What is required: Give back the entire listing verbatim.

Data to process:
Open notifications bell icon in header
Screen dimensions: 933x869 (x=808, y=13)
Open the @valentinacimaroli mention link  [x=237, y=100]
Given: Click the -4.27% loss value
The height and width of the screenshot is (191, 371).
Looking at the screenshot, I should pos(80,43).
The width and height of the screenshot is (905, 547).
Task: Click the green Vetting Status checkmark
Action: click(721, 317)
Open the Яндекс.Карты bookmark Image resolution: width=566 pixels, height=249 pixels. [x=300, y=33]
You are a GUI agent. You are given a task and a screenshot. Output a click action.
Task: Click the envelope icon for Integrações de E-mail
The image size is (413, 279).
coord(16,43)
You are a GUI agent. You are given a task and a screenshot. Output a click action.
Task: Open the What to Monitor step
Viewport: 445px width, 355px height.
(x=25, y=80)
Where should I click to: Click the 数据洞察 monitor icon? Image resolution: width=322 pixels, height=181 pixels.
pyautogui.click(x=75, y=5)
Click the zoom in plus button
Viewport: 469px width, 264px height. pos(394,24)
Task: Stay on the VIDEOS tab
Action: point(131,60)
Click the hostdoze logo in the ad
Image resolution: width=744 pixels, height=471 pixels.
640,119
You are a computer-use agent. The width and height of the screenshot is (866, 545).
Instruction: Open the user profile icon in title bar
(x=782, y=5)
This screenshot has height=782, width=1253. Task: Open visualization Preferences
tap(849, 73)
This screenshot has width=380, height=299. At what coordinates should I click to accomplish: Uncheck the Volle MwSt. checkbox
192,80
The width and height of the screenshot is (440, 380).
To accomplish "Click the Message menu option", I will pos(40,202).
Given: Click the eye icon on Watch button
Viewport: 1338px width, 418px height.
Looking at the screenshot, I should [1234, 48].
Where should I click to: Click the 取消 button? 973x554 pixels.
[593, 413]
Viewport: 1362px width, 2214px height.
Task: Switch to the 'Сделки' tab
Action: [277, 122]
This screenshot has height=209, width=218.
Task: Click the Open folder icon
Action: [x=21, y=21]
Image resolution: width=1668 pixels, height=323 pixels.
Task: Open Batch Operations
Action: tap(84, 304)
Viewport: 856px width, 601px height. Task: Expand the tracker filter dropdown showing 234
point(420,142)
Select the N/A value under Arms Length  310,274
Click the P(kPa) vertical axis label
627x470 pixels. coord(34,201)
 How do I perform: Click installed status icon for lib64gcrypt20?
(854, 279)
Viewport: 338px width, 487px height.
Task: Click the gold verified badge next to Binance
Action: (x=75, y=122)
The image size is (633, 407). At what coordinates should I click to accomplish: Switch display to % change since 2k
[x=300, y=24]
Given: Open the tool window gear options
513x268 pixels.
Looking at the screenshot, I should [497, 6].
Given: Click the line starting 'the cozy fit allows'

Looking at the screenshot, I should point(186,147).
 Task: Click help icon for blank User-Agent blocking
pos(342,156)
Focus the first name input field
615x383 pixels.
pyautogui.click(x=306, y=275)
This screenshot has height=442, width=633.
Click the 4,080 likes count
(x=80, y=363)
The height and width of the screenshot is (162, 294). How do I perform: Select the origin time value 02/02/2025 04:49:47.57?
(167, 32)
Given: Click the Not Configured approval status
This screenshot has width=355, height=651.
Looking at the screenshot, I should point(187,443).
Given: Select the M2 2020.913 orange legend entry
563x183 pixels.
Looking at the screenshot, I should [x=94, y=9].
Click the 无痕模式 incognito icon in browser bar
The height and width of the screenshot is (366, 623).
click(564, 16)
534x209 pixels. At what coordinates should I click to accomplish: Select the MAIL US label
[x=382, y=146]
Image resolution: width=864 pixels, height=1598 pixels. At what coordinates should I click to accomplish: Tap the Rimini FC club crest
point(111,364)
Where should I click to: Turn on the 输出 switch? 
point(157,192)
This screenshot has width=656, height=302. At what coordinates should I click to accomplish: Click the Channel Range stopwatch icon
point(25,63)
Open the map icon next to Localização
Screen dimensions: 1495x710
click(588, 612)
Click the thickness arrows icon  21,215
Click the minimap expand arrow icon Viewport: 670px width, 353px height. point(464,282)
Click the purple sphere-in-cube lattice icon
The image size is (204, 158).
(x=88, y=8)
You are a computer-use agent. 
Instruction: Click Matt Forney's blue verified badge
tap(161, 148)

Exercise result:
Open notifications bell icon in header
Screen dimensions: 933x869 (x=808, y=13)
Open the @valentinacimaroli mention link  [x=237, y=100]
Given: Click the -4.27% loss value
The height and width of the screenshot is (191, 371).
Looking at the screenshot, I should pos(80,43).
The width and height of the screenshot is (905, 547).
Task: Click the green Vetting Status checkmark
Action: click(721, 317)
Open the Яндекс.Карты bookmark Image resolution: width=566 pixels, height=249 pixels. [x=300, y=33]
You are a GUI agent. You are given a task and a screenshot. Output a click action.
Task: Click the envelope icon for Integrações de E-mail
The image size is (413, 279).
coord(16,43)
You are a GUI agent. You are given a task and a screenshot. Output a click action.
Task: Open the What to Monitor step
Viewport: 445px width, 355px height.
(x=25, y=80)
Where should I click to: Click the 数据洞察 monitor icon? Image resolution: width=322 pixels, height=181 pixels.
pyautogui.click(x=75, y=5)
Click the zoom in plus button
Viewport: 469px width, 264px height. pos(394,24)
Task: Stay on the VIDEOS tab
Action: point(131,60)
Click the hostdoze logo in the ad
Image resolution: width=744 pixels, height=471 pixels.
640,119
You are a computer-use agent. The width and height of the screenshot is (866, 545).
Instruction: Open the user profile icon in title bar
(x=782, y=5)
This screenshot has height=782, width=1253. Task: Open visualization Preferences
tap(849, 73)
This screenshot has width=380, height=299. At what coordinates should I click to accomplish: Uncheck the Volle MwSt. checkbox
192,80
The width and height of the screenshot is (440, 380).
To accomplish "Click the Message menu option", I will pos(40,202).
Given: Click the eye icon on Watch button
Viewport: 1338px width, 418px height.
Looking at the screenshot, I should [1234, 48].
Where should I click to: Click the 取消 button? 973x554 pixels.
[593, 413]
Viewport: 1362px width, 2214px height.
Task: Switch to the 'Сделки' tab
Action: [277, 122]
This screenshot has height=209, width=218.
Task: Click the Open folder icon
Action: [x=21, y=21]
Image resolution: width=1668 pixels, height=323 pixels.
Task: Open Batch Operations
Action: tap(84, 304)
Viewport: 856px width, 601px height. Task: Expand the tracker filter dropdown showing 234
point(420,142)
Select the N/A value under Arms Length  310,274
Click the P(kPa) vertical axis label
627x470 pixels. coord(34,201)
 How do I perform: Click installed status icon for lib64gcrypt20?
(854, 279)
Viewport: 338px width, 487px height.
Task: Click the gold verified badge next to Binance
Action: (x=75, y=122)
The image size is (633, 407). At what coordinates should I click to accomplish: Switch display to % change since 2k
[x=300, y=24]
Given: Open the tool window gear options
513x268 pixels.
Looking at the screenshot, I should [497, 6].
Given: Click the line starting 'the cozy fit allows'

Looking at the screenshot, I should point(186,147).
 Task: Click help icon for blank User-Agent blocking
pos(342,156)
Focus the first name input field
615x383 pixels.
pyautogui.click(x=306, y=275)
This screenshot has height=442, width=633.
Click the 4,080 likes count
(x=80, y=363)
The height and width of the screenshot is (162, 294). How do I perform: Select the origin time value 02/02/2025 04:49:47.57?
(167, 32)
Given: Click the Not Configured approval status
This screenshot has width=355, height=651.
Looking at the screenshot, I should point(187,443).
Given: Select the M2 2020.913 orange legend entry
563x183 pixels.
Looking at the screenshot, I should [x=94, y=9].
Click the 无痕模式 incognito icon in browser bar
The height and width of the screenshot is (366, 623).
click(564, 16)
534x209 pixels. At what coordinates should I click to accomplish: Select the MAIL US label
[x=382, y=146]
Image resolution: width=864 pixels, height=1598 pixels. At what coordinates should I click to accomplish: Tap the Rimini FC club crest
point(111,364)
Where should I click to: Turn on the 输出 switch? 
point(157,192)
This screenshot has width=656, height=302. At what coordinates should I click to accomplish: Click the Channel Range stopwatch icon
point(25,63)
Open the map icon next to Localização
Screen dimensions: 1495x710
click(588, 612)
Click the thickness arrows icon  21,215
Click the minimap expand arrow icon Viewport: 670px width, 353px height. point(464,282)
Click the purple sphere-in-cube lattice icon
The image size is (204, 158).
(x=88, y=8)
You are a computer-use agent. 
Instruction: Click Matt Forney's blue verified badge
tap(161, 148)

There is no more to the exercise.